__WHAT YOU ARE ASKED TO DO__: For the records below, print the lines from the line with "Task: Click the 57 address label" through the line with "Task: Choose the Matrix Rain wallpaper" exactly as written; include both end lines and exclude the rest.

Saved entries:

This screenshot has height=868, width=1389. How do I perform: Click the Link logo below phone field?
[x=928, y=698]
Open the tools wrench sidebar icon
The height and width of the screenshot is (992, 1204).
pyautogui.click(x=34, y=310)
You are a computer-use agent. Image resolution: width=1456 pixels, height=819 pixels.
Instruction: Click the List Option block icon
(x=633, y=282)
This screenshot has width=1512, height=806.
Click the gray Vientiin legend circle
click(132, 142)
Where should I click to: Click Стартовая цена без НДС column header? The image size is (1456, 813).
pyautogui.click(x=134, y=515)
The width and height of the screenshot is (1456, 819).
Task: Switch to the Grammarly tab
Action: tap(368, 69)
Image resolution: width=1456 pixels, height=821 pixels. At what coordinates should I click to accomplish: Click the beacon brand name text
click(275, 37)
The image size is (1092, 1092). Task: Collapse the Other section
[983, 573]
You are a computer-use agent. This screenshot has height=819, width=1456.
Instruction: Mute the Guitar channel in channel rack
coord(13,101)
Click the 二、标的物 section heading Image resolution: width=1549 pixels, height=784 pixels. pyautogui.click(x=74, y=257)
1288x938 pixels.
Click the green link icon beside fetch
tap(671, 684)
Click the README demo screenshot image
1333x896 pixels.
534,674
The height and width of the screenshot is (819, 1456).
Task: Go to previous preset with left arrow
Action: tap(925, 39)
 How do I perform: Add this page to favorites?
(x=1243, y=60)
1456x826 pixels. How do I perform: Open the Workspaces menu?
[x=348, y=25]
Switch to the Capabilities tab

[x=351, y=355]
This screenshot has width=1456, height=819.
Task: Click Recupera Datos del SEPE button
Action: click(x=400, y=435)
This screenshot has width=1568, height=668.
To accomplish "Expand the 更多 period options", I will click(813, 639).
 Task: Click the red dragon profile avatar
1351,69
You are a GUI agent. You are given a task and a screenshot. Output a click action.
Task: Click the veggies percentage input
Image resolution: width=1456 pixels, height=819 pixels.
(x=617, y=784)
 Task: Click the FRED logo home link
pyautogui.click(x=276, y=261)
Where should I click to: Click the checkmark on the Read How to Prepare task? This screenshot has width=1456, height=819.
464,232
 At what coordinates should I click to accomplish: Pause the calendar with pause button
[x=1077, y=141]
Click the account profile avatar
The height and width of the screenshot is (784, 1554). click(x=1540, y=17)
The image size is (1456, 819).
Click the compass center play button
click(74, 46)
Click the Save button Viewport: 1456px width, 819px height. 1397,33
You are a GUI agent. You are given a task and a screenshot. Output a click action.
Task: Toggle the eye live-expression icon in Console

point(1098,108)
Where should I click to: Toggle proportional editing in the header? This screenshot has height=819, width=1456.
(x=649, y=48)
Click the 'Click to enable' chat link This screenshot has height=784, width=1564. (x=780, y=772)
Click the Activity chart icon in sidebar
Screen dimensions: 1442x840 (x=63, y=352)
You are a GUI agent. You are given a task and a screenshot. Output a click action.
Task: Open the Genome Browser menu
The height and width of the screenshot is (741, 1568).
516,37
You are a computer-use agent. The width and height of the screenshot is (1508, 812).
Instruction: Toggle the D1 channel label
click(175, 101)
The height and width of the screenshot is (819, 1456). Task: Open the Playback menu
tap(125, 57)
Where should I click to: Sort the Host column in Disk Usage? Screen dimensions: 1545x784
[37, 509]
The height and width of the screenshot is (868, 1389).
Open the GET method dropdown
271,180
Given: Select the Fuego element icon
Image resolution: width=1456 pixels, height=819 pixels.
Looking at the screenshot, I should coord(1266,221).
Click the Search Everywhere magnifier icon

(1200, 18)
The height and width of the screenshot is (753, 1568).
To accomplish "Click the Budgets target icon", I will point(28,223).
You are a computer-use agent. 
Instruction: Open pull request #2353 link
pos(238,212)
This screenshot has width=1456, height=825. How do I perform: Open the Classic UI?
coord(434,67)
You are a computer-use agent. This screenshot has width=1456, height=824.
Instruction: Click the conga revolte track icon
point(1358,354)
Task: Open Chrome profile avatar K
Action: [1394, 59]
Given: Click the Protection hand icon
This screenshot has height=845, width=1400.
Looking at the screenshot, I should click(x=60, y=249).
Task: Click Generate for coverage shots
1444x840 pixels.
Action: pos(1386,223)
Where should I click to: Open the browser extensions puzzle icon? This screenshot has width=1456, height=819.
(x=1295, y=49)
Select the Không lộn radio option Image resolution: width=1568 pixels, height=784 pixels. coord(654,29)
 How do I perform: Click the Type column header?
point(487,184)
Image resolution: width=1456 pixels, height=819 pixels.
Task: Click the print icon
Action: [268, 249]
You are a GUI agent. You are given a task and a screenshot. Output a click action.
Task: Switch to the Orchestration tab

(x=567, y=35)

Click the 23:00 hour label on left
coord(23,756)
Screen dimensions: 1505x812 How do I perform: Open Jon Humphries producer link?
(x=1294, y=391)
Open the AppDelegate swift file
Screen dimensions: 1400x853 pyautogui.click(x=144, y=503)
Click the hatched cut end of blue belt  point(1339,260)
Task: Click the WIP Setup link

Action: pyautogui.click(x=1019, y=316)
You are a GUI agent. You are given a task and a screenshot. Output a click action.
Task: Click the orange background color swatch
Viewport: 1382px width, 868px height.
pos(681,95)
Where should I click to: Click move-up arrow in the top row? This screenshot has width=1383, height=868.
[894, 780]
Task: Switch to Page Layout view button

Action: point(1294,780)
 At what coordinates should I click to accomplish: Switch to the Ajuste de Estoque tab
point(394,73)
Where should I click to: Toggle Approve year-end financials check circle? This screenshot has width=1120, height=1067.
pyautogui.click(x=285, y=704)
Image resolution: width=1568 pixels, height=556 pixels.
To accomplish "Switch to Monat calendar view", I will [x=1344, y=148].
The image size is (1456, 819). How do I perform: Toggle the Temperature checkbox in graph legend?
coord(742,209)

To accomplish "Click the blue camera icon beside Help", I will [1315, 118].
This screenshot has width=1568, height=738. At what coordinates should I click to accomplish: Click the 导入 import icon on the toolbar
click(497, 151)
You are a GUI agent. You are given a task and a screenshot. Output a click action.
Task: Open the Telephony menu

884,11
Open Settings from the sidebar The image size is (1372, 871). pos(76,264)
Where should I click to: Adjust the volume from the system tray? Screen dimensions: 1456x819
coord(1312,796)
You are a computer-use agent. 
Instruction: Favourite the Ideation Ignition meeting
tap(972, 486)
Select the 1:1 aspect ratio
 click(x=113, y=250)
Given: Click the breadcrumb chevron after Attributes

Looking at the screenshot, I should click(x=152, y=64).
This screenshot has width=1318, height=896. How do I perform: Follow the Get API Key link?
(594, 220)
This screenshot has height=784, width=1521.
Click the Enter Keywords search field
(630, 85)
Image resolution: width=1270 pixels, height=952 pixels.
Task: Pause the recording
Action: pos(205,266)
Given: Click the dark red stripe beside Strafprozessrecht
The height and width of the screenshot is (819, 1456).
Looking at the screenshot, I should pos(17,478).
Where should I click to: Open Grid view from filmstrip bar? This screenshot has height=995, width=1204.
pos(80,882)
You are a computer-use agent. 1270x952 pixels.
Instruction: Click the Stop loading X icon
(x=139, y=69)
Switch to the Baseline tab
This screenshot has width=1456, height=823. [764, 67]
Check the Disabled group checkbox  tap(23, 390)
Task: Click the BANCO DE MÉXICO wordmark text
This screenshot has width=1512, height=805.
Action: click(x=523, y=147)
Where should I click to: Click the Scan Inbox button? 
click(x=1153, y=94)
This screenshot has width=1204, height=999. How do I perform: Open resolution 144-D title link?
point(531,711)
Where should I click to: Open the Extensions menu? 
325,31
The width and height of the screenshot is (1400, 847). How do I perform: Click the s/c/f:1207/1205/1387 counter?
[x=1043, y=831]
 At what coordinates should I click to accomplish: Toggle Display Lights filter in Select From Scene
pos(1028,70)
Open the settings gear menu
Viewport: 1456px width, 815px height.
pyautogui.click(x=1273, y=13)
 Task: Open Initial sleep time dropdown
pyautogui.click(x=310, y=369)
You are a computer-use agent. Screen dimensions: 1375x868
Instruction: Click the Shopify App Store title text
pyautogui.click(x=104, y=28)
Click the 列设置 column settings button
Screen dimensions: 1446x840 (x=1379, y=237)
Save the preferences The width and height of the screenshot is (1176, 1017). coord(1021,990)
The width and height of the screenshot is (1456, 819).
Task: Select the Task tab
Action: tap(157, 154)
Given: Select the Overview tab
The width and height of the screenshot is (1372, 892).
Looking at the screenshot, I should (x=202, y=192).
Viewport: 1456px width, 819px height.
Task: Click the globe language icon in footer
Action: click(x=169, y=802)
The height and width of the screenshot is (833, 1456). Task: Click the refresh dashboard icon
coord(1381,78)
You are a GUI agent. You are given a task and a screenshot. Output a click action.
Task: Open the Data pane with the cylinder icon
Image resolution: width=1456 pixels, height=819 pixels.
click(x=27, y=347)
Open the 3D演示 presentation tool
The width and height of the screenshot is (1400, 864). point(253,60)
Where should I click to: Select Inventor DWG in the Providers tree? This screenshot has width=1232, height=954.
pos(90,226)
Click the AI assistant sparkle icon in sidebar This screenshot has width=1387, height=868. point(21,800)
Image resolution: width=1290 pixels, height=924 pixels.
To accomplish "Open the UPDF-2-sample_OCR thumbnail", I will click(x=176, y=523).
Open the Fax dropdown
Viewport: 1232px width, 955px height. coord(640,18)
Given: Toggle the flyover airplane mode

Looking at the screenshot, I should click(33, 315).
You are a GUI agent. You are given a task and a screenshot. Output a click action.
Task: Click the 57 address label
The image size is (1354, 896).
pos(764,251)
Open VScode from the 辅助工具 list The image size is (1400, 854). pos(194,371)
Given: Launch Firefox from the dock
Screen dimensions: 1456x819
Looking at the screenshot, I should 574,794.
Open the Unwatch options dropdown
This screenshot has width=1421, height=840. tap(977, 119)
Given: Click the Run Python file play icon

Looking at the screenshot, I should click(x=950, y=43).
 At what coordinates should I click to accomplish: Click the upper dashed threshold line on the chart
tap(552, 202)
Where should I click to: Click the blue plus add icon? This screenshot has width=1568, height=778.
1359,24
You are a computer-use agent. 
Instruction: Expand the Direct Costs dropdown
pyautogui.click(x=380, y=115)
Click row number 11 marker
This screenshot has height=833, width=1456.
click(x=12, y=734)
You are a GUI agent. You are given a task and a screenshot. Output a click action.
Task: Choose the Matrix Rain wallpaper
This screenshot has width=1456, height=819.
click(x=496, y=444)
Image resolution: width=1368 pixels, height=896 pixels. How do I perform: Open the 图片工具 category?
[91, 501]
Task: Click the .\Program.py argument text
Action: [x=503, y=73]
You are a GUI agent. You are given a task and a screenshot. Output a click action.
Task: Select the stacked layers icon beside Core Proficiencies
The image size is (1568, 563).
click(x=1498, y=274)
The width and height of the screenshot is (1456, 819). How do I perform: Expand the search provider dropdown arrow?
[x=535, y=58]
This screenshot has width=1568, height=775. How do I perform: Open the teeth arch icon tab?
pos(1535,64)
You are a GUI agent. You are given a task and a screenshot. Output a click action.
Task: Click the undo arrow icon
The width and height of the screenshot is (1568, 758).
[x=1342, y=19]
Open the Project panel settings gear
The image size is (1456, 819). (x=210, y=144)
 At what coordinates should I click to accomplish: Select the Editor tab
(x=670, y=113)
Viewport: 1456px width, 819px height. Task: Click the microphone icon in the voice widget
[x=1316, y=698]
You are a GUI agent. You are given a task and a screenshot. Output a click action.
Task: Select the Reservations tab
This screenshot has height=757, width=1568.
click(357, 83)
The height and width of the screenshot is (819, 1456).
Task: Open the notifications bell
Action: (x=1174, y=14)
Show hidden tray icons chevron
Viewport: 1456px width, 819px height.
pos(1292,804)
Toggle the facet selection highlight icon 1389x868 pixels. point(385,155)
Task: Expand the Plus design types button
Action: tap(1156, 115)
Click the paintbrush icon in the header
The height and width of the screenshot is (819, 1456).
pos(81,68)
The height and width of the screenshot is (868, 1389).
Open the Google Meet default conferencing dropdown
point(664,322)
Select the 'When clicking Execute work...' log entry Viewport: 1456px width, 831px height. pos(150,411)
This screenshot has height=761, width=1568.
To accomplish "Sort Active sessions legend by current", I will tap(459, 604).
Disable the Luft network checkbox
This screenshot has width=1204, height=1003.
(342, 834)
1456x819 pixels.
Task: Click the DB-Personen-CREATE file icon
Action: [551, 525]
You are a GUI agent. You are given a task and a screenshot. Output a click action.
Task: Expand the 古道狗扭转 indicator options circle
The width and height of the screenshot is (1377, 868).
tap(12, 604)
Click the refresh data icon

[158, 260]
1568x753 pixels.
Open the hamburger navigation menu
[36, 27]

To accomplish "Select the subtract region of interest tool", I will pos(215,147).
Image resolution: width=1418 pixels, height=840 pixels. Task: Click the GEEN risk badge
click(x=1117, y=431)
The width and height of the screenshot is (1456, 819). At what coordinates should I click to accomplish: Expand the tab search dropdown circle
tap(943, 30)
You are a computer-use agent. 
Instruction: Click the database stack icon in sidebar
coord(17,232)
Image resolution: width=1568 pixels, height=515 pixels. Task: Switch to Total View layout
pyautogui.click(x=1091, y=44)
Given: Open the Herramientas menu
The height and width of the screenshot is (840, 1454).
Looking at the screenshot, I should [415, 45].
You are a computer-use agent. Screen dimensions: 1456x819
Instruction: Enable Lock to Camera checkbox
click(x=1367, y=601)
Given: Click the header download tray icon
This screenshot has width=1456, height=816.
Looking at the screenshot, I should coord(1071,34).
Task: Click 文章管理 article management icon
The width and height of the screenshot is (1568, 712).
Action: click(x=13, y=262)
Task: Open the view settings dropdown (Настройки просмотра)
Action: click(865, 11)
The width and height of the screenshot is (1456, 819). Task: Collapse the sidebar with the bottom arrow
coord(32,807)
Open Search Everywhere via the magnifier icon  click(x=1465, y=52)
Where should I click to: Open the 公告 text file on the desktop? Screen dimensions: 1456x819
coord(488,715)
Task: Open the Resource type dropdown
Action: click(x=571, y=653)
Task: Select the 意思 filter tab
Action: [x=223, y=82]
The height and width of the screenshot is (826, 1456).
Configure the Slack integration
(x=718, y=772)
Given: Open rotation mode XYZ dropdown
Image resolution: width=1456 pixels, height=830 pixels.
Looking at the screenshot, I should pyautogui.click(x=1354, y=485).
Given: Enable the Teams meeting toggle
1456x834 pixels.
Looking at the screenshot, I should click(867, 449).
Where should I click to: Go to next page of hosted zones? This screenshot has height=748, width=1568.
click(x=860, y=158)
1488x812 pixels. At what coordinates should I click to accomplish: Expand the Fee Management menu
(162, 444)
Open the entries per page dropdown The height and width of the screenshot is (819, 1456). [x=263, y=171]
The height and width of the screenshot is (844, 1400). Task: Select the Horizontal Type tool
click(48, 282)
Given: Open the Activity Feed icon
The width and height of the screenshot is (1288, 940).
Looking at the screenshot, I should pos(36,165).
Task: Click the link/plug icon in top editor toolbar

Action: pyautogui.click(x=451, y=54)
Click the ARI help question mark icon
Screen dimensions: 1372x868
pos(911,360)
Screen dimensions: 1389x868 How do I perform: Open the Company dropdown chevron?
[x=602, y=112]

__ANSWER BOX__:
Task: Click the 57 address label
The image size is (1354, 896).
pos(764,251)
Open VScode from the 辅助工具 list The image size is (1400, 854). pos(194,371)
Given: Launch Firefox from the dock
Screen dimensions: 1456x819
Looking at the screenshot, I should 574,794.
Open the Unwatch options dropdown
This screenshot has width=1421, height=840. tap(977, 119)
Given: Click the Run Python file play icon

Looking at the screenshot, I should click(x=950, y=43).
 At what coordinates should I click to accomplish: Click the upper dashed threshold line on the chart
tap(552, 202)
Where should I click to: Click the blue plus add icon? This screenshot has width=1568, height=778.
1359,24
You are a computer-use agent. 
Instruction: Expand the Direct Costs dropdown
pyautogui.click(x=380, y=115)
Click row number 11 marker
This screenshot has height=833, width=1456.
click(x=12, y=734)
You are a GUI agent. You are given a task and a screenshot. Output a click action.
Task: Choose the Matrix Rain wallpaper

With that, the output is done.